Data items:
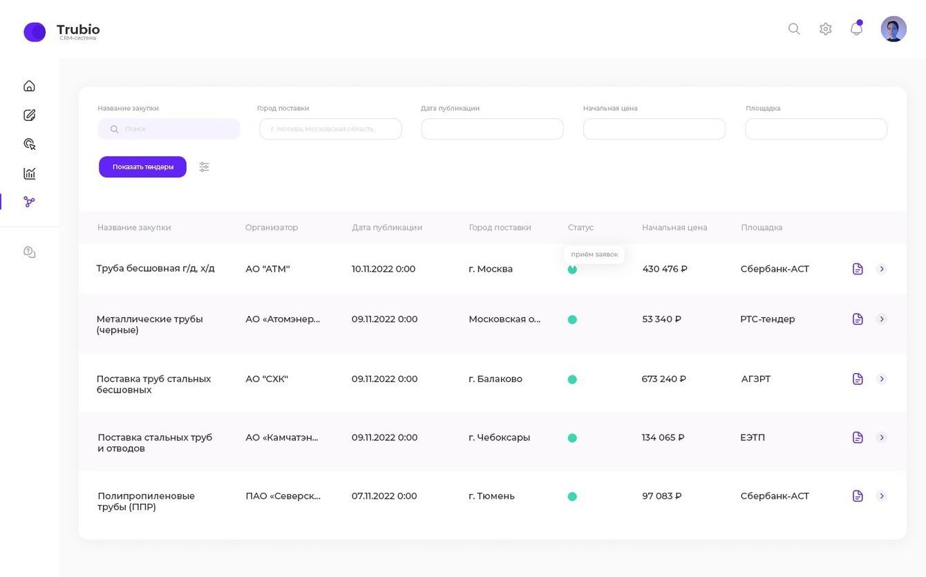926x577 pixels.
Task: Open the filter sliders icon
Action: (x=204, y=167)
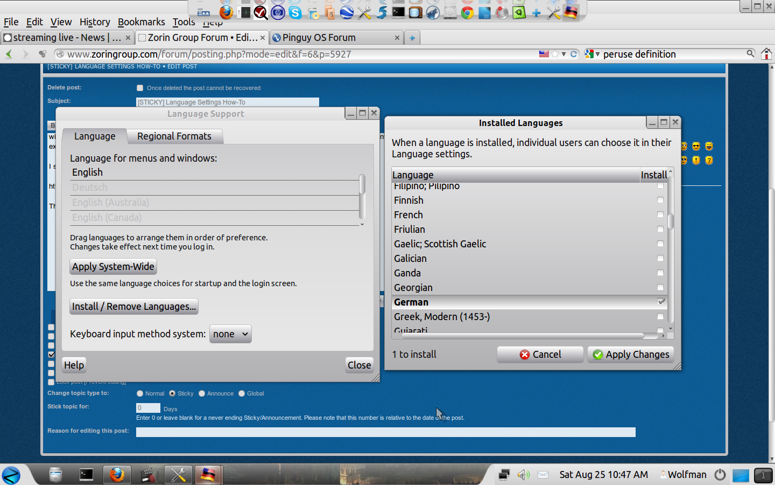Open the terminal from the bottom taskbar
This screenshot has width=775, height=485.
(x=86, y=475)
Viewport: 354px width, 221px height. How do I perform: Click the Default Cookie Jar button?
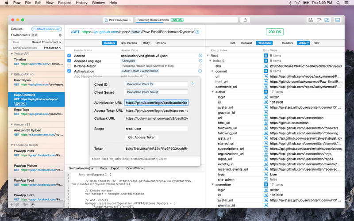[46, 29]
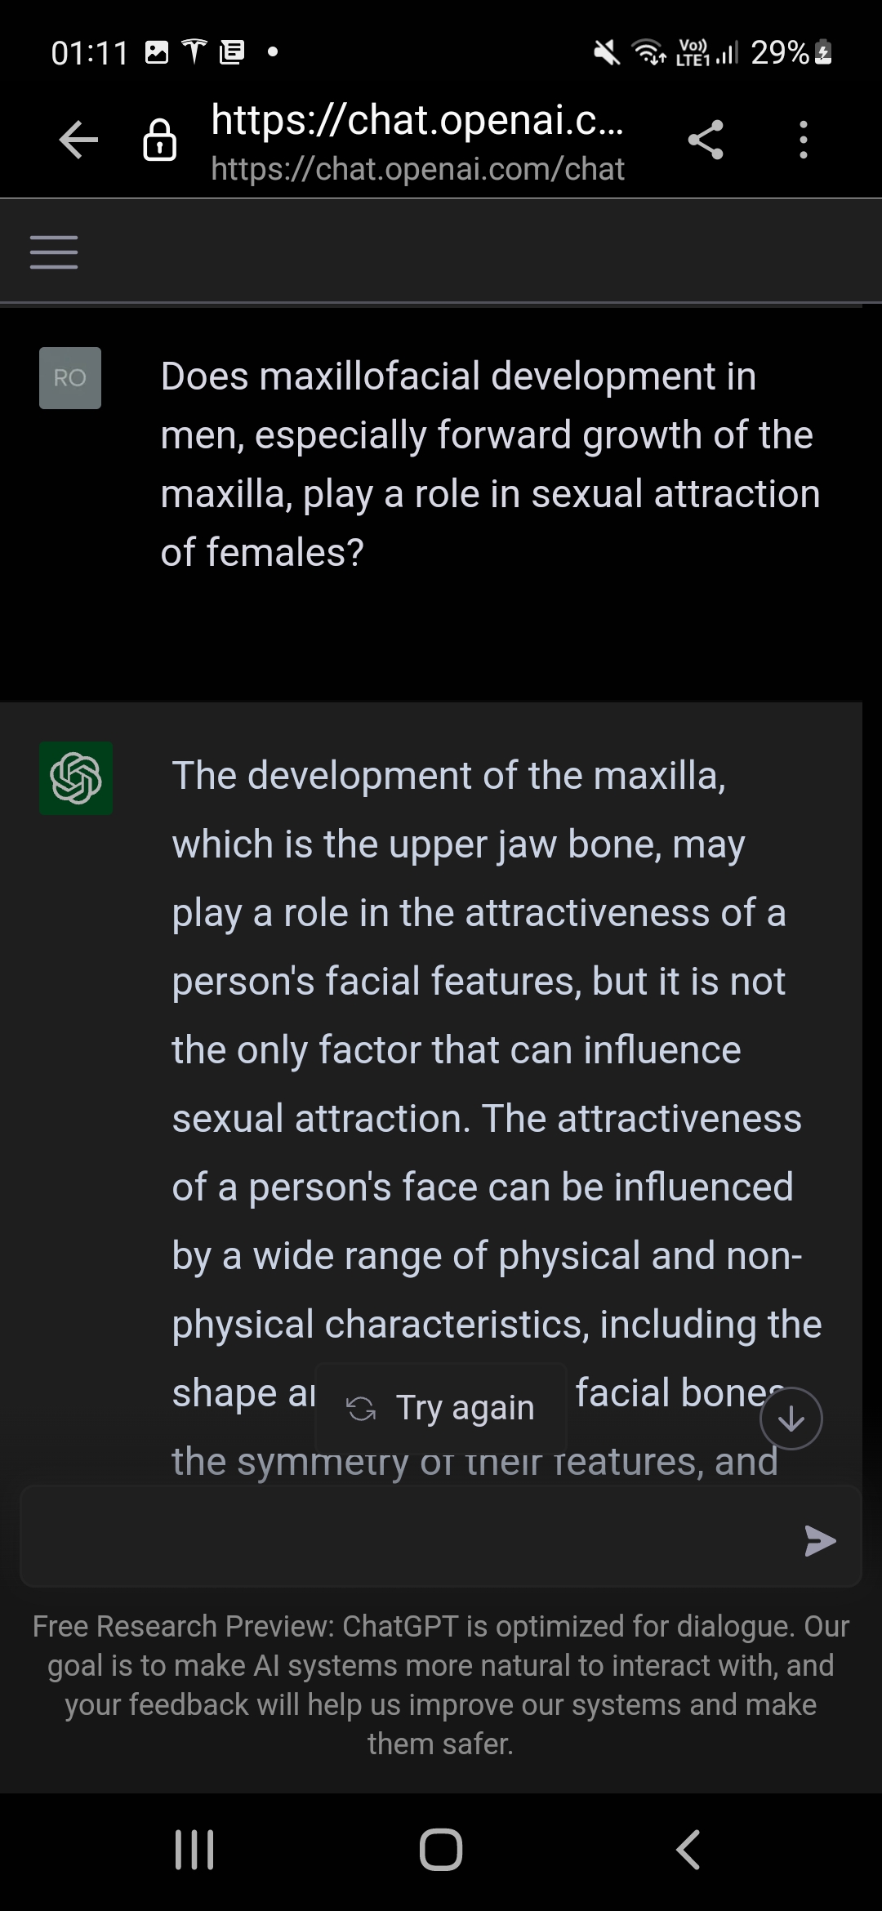Click the ChatGPT logo avatar
This screenshot has height=1911, width=882.
coord(76,778)
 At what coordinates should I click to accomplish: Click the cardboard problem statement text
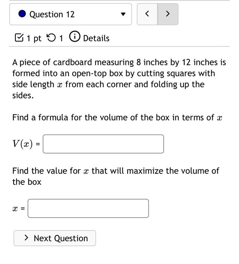[x=119, y=79]
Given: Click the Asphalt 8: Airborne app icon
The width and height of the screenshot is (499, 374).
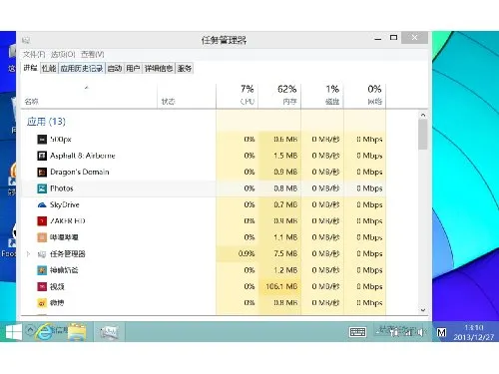Looking at the screenshot, I should pos(42,156).
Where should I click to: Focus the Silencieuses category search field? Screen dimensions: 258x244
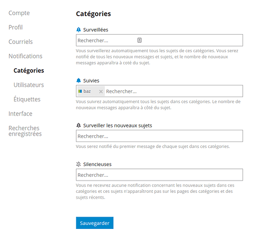point(159,175)
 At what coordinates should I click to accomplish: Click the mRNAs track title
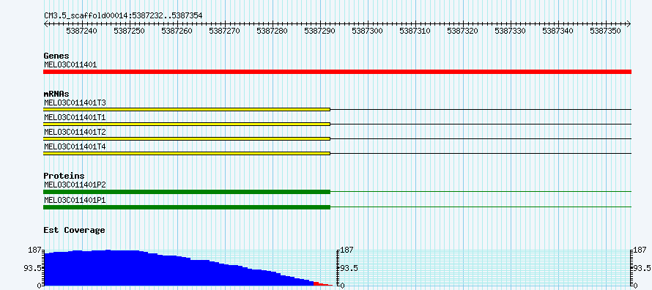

## [WORK INSTRUCTIONS]
Word for word, retype the lines from the one that contains "problem statement text" through the final line of the data, both ends included, excluding pictures.

## [SOLUTION FOR THIS EXERCISE]
 At what coordinates should I click to accomplish: Click the cardboard problem statement text
[x=119, y=79]
Given: Click the Asphalt 8: Airborne app icon
The width and height of the screenshot is (499, 374).
Looking at the screenshot, I should pos(42,156).
Where should I click to: Focus the Silencieuses category search field? Screen dimensions: 258x244
point(159,175)
 At what coordinates should I click to accomplish: Click the mRNAs track title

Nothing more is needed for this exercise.